• [TASK DESCRIPTION] The response must consist of all the entries, duplicated without alteration.

--- EXTRACTED DATA Enclosed Below ---

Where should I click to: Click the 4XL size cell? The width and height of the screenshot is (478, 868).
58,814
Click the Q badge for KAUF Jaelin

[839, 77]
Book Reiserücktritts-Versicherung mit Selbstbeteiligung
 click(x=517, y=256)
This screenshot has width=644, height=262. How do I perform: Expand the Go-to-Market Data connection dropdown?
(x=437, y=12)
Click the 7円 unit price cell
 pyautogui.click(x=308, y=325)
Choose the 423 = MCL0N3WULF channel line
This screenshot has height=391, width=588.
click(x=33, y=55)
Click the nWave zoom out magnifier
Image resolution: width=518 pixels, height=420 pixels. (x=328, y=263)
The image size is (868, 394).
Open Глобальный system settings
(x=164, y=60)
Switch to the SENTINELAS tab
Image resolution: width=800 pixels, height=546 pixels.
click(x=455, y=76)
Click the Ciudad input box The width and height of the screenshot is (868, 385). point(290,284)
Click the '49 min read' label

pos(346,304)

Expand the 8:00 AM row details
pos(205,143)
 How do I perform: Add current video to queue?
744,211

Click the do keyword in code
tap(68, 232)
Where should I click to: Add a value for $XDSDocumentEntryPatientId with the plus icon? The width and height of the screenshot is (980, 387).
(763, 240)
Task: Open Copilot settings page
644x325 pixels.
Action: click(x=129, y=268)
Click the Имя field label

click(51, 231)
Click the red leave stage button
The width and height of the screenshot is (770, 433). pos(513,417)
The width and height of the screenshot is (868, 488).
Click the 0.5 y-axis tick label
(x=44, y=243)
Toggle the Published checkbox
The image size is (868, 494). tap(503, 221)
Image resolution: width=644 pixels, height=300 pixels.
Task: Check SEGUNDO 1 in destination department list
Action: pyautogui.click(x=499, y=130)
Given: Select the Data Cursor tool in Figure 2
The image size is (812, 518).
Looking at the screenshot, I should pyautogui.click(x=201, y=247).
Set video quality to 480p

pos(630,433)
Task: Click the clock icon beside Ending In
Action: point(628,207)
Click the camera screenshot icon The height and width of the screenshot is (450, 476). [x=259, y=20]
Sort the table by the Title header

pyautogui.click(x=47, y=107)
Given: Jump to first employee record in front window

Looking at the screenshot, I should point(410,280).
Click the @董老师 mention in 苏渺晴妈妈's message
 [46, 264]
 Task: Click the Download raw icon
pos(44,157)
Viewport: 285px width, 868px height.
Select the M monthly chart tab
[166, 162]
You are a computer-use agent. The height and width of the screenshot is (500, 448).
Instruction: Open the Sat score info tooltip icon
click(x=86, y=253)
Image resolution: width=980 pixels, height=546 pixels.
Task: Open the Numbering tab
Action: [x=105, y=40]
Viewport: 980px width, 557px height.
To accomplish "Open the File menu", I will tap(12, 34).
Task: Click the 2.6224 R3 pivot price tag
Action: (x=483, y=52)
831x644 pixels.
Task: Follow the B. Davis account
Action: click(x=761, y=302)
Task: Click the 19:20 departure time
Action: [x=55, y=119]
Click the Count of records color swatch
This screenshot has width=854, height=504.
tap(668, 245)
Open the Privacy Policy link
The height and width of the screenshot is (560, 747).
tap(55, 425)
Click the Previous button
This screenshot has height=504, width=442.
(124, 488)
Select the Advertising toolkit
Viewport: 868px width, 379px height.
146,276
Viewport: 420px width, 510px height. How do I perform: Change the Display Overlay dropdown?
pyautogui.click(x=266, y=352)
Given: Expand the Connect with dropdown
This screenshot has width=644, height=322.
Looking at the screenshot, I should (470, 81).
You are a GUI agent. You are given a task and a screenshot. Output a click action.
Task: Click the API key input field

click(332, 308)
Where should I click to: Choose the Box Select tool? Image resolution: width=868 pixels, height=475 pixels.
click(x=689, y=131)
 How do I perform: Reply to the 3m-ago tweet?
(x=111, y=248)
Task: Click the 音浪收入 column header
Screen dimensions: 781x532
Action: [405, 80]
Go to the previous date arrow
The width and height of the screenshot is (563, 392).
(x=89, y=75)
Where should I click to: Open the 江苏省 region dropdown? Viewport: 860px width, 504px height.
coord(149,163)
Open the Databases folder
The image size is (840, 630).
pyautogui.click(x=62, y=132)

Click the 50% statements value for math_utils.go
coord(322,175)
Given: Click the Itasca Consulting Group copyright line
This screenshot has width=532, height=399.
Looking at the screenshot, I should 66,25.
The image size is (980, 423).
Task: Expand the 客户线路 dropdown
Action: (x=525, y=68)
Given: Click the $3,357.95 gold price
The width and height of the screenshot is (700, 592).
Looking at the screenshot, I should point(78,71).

--- End of Enclosed EXTRACTED DATA ---

• [WRITTEN REPLY]
Where should I click to: Click the 4XL size cell? The width and height of the screenshot is (478, 868).
58,814
Click the Q badge for KAUF Jaelin

[839, 77]
Book Reiserücktritts-Versicherung mit Selbstbeteiligung
 click(x=517, y=256)
This screenshot has width=644, height=262. How do I perform: Expand the Go-to-Market Data connection dropdown?
(x=437, y=12)
Click the 7円 unit price cell
 pyautogui.click(x=308, y=325)
Choose the 423 = MCL0N3WULF channel line
This screenshot has height=391, width=588.
click(x=33, y=55)
Click the nWave zoom out magnifier
Image resolution: width=518 pixels, height=420 pixels. (x=328, y=263)
The image size is (868, 394).
Open Глобальный system settings
(x=164, y=60)
Switch to the SENTINELAS tab
Image resolution: width=800 pixels, height=546 pixels.
click(x=455, y=76)
Click the Ciudad input box The width and height of the screenshot is (868, 385). point(290,284)
Click the '49 min read' label

pos(346,304)

Expand the 8:00 AM row details
pos(205,143)
 How do I perform: Add current video to queue?
744,211

Click the do keyword in code
tap(68, 232)
Where should I click to: Add a value for $XDSDocumentEntryPatientId with the plus icon? The width and height of the screenshot is (980, 387).
(763, 240)
Task: Open Copilot settings page
644x325 pixels.
Action: click(x=129, y=268)
Click the Имя field label

click(51, 231)
Click the red leave stage button
The width and height of the screenshot is (770, 433). pos(513,417)
The width and height of the screenshot is (868, 488).
Click the 0.5 y-axis tick label
(x=44, y=243)
Toggle the Published checkbox
The image size is (868, 494). tap(503, 221)
Image resolution: width=644 pixels, height=300 pixels.
Task: Check SEGUNDO 1 in destination department list
Action: pyautogui.click(x=499, y=130)
Given: Select the Data Cursor tool in Figure 2
The image size is (812, 518).
Looking at the screenshot, I should pyautogui.click(x=201, y=247).
Set video quality to 480p

pos(630,433)
Task: Click the clock icon beside Ending In
Action: point(628,207)
Click the camera screenshot icon The height and width of the screenshot is (450, 476). [x=259, y=20]
Sort the table by the Title header

pyautogui.click(x=47, y=107)
Given: Jump to first employee record in front window

Looking at the screenshot, I should point(410,280).
Click the @董老师 mention in 苏渺晴妈妈's message
 [46, 264]
 Task: Click the Download raw icon
pos(44,157)
Viewport: 285px width, 868px height.
Select the M monthly chart tab
[166, 162]
You are a computer-use agent. The height and width of the screenshot is (500, 448).
Instruction: Open the Sat score info tooltip icon
click(x=86, y=253)
Image resolution: width=980 pixels, height=546 pixels.
Task: Open the Numbering tab
Action: [x=105, y=40]
Viewport: 980px width, 557px height.
To accomplish "Open the File menu", I will tap(12, 34).
Task: Click the 2.6224 R3 pivot price tag
Action: (x=483, y=52)
831x644 pixels.
Task: Follow the B. Davis account
Action: click(x=761, y=302)
Task: Click the 19:20 departure time
Action: [x=55, y=119]
Click the Count of records color swatch
This screenshot has width=854, height=504.
tap(668, 245)
Open the Privacy Policy link
The height and width of the screenshot is (560, 747).
tap(55, 425)
Click the Previous button
This screenshot has height=504, width=442.
(124, 488)
Select the Advertising toolkit
Viewport: 868px width, 379px height.
146,276
Viewport: 420px width, 510px height. How do I perform: Change the Display Overlay dropdown?
pyautogui.click(x=266, y=352)
Given: Expand the Connect with dropdown
This screenshot has width=644, height=322.
Looking at the screenshot, I should (470, 81).
You are a GUI agent. You are given a task and a screenshot. Output a click action.
Task: Click the API key input field

click(332, 308)
Where should I click to: Choose the Box Select tool? Image resolution: width=868 pixels, height=475 pixels.
click(x=689, y=131)
 How do I perform: Reply to the 3m-ago tweet?
(x=111, y=248)
Task: Click the 音浪收入 column header
Screen dimensions: 781x532
Action: [405, 80]
Go to the previous date arrow
The width and height of the screenshot is (563, 392).
(x=89, y=75)
Where should I click to: Open the 江苏省 region dropdown? Viewport: 860px width, 504px height.
coord(149,163)
Open the Databases folder
The image size is (840, 630).
pyautogui.click(x=62, y=132)

Click the 50% statements value for math_utils.go
coord(322,175)
Given: Click the Itasca Consulting Group copyright line
This screenshot has width=532, height=399.
Looking at the screenshot, I should 66,25.
The image size is (980, 423).
Task: Expand the 客户线路 dropdown
Action: (x=525, y=68)
Given: Click the $3,357.95 gold price
The width and height of the screenshot is (700, 592).
Looking at the screenshot, I should point(78,71).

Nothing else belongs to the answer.